### PROVIDED RECORDS

□ □ □ □

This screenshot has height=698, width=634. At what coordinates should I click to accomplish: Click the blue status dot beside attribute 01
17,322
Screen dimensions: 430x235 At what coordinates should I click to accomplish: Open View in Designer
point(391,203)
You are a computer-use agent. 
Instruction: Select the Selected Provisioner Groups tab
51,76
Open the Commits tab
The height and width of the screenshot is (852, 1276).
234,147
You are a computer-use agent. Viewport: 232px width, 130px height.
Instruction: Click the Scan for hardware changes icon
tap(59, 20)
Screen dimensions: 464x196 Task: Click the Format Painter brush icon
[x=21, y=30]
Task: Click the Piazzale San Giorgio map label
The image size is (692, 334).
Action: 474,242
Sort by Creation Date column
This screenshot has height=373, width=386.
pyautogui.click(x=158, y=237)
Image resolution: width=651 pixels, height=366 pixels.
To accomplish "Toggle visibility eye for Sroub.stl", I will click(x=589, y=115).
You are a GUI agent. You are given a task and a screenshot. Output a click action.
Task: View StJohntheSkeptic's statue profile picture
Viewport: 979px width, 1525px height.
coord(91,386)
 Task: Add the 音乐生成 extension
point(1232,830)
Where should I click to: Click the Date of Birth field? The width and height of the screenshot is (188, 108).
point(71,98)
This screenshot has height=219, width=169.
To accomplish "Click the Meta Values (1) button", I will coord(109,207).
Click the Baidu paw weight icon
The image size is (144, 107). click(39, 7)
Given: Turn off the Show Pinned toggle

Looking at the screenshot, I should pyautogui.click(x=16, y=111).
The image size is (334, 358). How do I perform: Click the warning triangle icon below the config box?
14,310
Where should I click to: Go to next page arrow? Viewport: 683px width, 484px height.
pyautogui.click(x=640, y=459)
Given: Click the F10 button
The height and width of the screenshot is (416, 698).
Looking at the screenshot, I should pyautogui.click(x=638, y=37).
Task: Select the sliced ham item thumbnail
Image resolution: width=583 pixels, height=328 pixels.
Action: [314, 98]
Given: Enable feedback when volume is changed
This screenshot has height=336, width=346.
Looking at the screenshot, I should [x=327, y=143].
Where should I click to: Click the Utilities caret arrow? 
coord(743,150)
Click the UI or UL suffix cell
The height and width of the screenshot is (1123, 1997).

□ □ □ □

### WORK ORDER
Give the number of lines in the records that contain the word "agent", and write nothing else.

### COMPLETED EXERCISE
3